» Veri kayıtları
==========
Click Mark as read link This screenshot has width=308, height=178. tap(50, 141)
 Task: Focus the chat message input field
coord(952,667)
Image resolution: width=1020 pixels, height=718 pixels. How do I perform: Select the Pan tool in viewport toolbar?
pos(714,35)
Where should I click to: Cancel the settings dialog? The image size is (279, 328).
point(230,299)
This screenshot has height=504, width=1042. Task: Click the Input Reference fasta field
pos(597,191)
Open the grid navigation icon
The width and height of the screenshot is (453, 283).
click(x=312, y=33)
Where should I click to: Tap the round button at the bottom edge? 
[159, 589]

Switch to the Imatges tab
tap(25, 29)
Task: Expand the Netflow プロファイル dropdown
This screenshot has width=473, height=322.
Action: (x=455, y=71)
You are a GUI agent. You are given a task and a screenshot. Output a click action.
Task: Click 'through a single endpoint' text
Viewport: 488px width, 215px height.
==========
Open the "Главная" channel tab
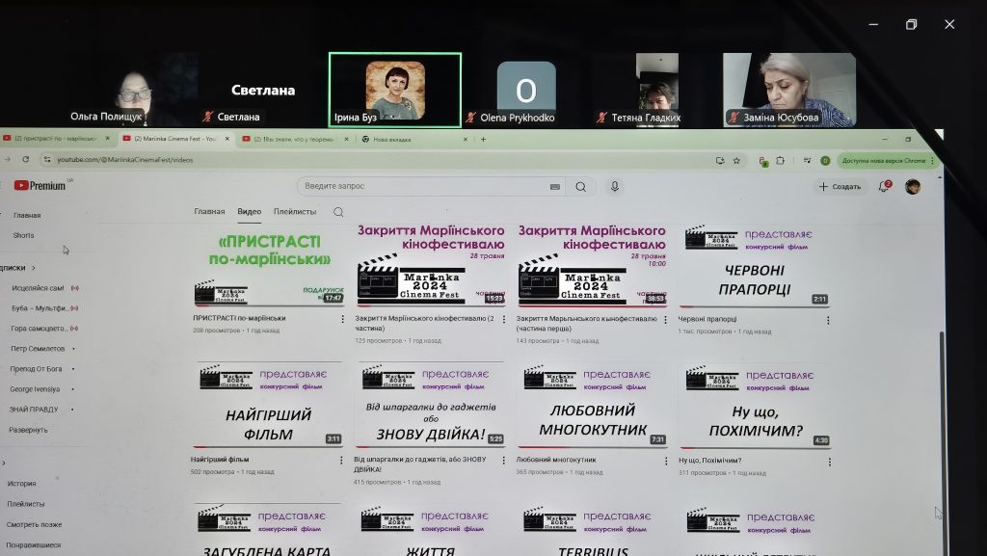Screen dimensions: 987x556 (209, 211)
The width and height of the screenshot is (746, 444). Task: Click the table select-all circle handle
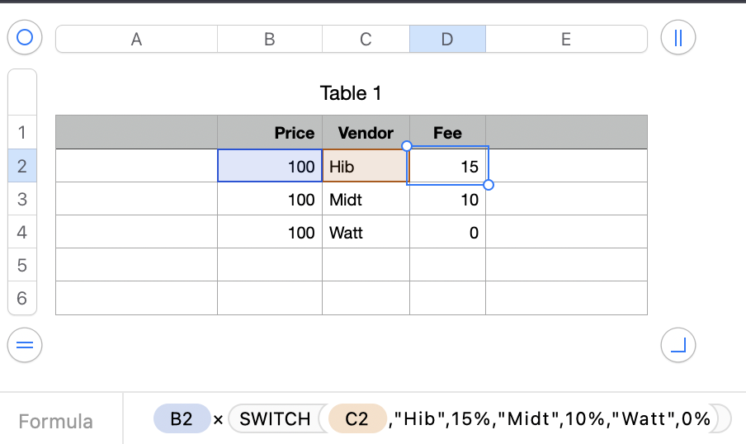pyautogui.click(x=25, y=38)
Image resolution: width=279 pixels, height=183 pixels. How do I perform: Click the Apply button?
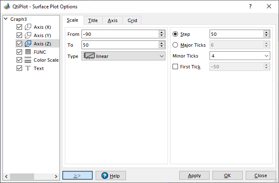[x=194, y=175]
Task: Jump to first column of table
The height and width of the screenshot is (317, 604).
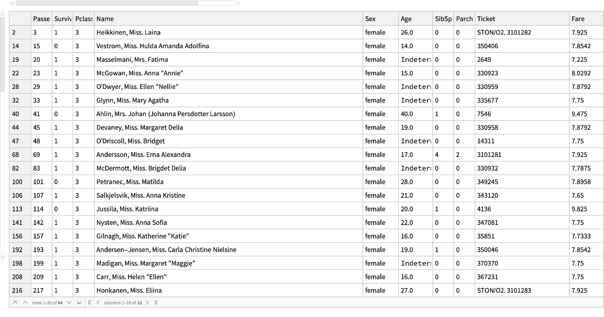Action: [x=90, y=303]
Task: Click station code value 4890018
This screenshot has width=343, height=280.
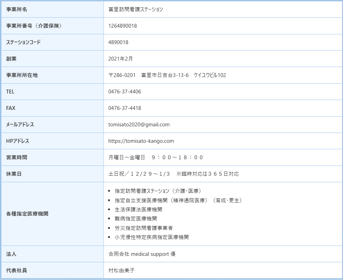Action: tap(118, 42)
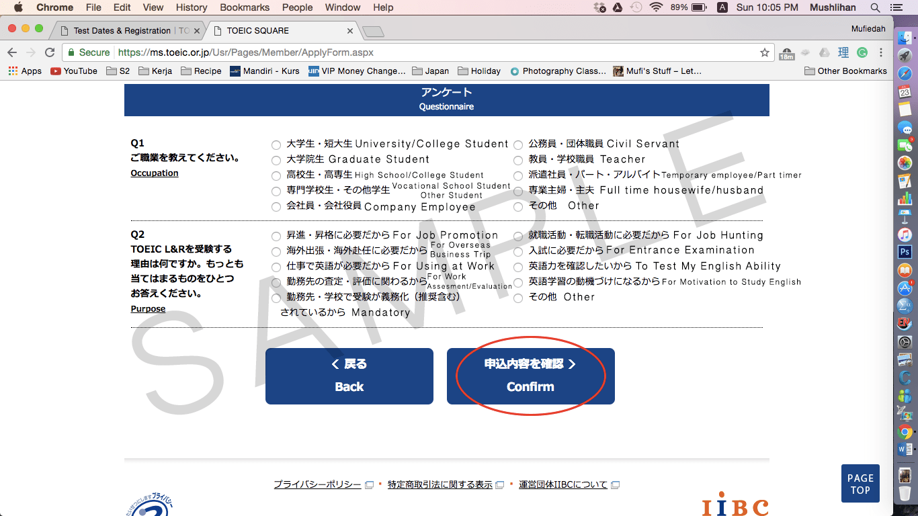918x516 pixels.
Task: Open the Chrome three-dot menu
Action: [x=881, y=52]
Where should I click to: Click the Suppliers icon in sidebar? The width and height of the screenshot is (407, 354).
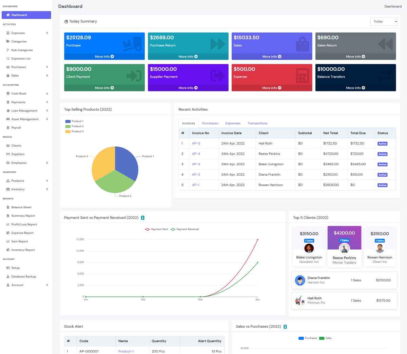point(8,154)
==========
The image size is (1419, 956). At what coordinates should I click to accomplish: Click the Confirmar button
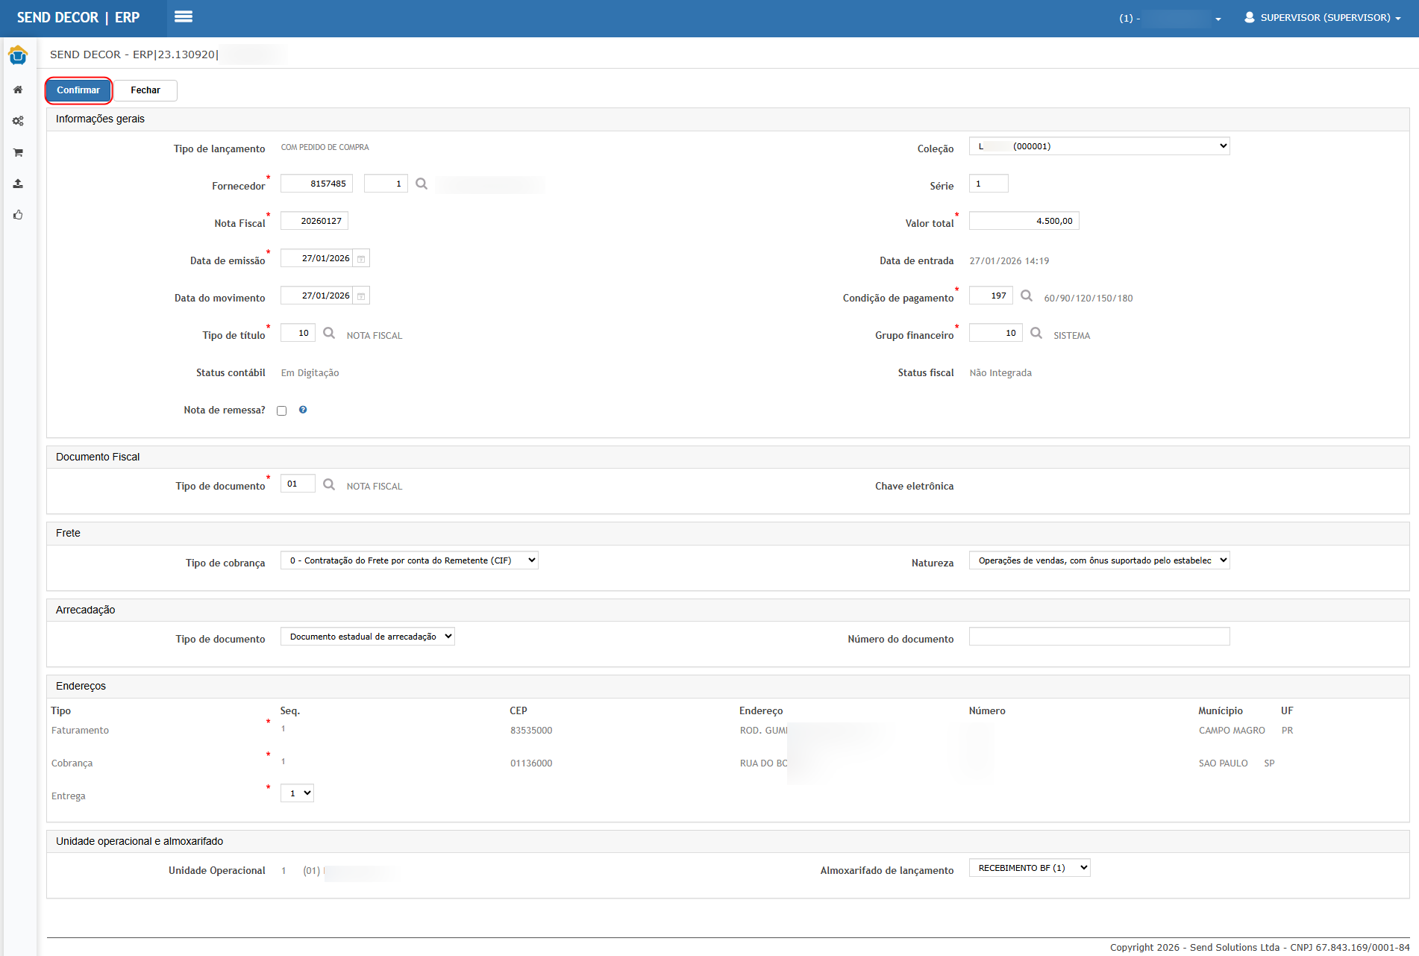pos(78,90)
==========
Verilerde "You are a GUI" ifadesini içeren satırdan başlayıp "Viewport: 488px width, 215px height." ifadesini içeren satırda biten bölümü düzenleyiniz. Bu satırlarda "endpoint" yerine "gateway" yazınız ve geri kalan her şeyi değiştirmeden koruyunuz.

You are a GUI agent. You are given a task and a screenshot. Output a click action.
Task: Click 'through a single gateway' text
Viewport: 488px width, 215px height.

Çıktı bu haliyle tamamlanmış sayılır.